BufferedWriter: accumulating writes and flushing
_bufferedwriter_write copies the caller's bytes into the write buffer. If the incoming data would overflow the buffer, it calls _bufferedwriter_flush_locked first, then either appends to the freshly empty buffer or (for very large writes that exceed one buffer) passes the data directly to the raw stream.
// CPython: Modules/_io/bufferedio.c:1496 _bufferedwriter_write
if (self->write_pos + n > self->buffer_size) {
if (_bufferedwriter_flush_locked(self) < 0)
goto error;
}
if (n <= self->buffer_size) {
memcpy(self->buffer + self->write_pos, data, n);
self->write_pos += n;
} else {
/* bypass: write directly to raw */
res = _bufferedwriter_raw_write(self, data, n);
}
_bufferedwriter_flush_locked iterates until all buffered bytes are accepted by raw.write(). A partial write (short write from the raw layer) shifts the remaining bytes to the front of the buffer rather than losing them.

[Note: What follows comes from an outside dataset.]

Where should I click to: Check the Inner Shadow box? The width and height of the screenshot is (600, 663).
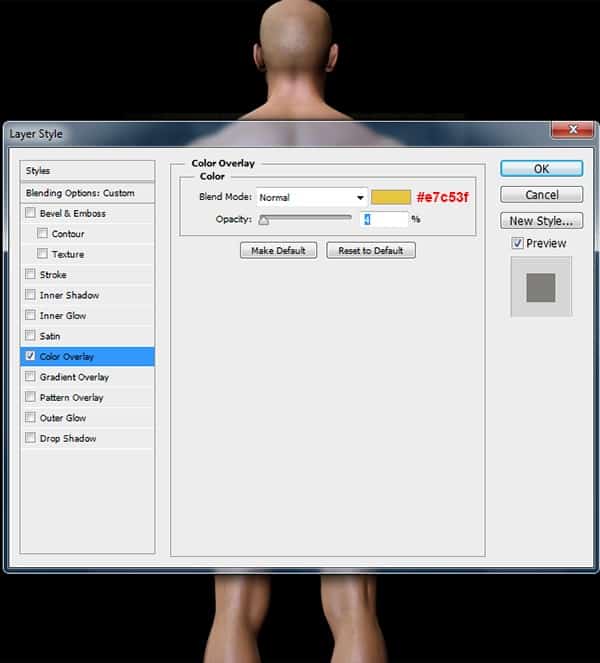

// CPython: Modules/_io/bufferedio.c:1418 _bufferedwriter_flush_locked
while (self->write_pos < self->write_end) {
written = _bufferedwriter_raw_write(
self,
self->buffer + self->write_pos,
self->write_end - self->write_pos);
if (written < 0)
goto error;
self->write_pos += written;
}
self->write_pos = 0;
self->write_end = -1;
BufferedRandom seek and tell
BufferedRandom adds seek/tell on top of the read+write buffers. Before seeking, any pending write buffer is flushed and the read buffer is discarded, since the new position may make buffered bytes irrelevant.
// CPython: Modules/_io/bufferedio.c:1840 buffered_seek
if (_bufferedwriter_flush_locked(self) < 0)
goto end;
_bufferedreader_reset_buf(self);
res = PyObject_CallMethodObjArgs(self->raw, _PyIO_str_seek,
posobj, whenceobj, NULL);
buffered_tell must account for bytes already read from the raw stream but not yet consumed by the caller (they are "pre-buffered"), so it subtracts the unconsumed read-ahead from the raw stream's position.
// CPython: Modules/_io/bufferedio.c:1790 buffered_tell
raw_pos = _PyIO_str_tell(self->raw);
...
return raw_pos - READAHEAD(self);
Lock-based thread safety
Every public method acquires self->lock (a PyThread_type_lock) before mutating buffer state. The pattern is consistent: lock on entry, unlock on every exit path including errors.
// CPython: Modules/_io/bufferedio.c:1063 bufferedreader_read
ENTER_BUFFERED(self)
res = _bufferedreader_read_generic(self, n);
LEAVE_BUFFERED(self)
ENTER_BUFFERED calls PyThread_acquire_lock and sets self->owner to the current thread id. Recursive calls from the same thread detect the owner match and skip the acquire, making the methods re-entrant for internal use.
gopy notes
Status: not yet ported.
Planned package path: module/io/.
The buffer can be a []byte slice with two integer cursors. _bufferedwriter_flush_locked translates directly to a loop calling the raw stream's Write method. The lock wraps a sync.Mutex; the owner-thread re-entrancy trick is reproducible with a goroutine-id field. BufferedRandom composes reader and writer state into one struct, mirroring the C buffered union. Seek and tell require the raw stream to implement io.Seeker. The 8 KiB default buffer size is a constant in CPython and should be preserved for compatibility with code that inspects buffer_size.